[EXERCISE DESCRIPTION]
Write out every one of the records below, word for word.

-- Start ENTRIES SUPPLIED --

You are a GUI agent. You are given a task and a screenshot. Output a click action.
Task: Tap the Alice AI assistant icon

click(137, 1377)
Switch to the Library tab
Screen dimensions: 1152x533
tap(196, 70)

-- End ENTRIES SUPPLIED --

[REPLY TO THE TASK]
You are a GUI agent. You are given a task and a screenshot. Output a click action.
Task: Tap the Alice AI assistant icon

click(137, 1377)
Switch to the Library tab
Screen dimensions: 1152x533
tap(196, 70)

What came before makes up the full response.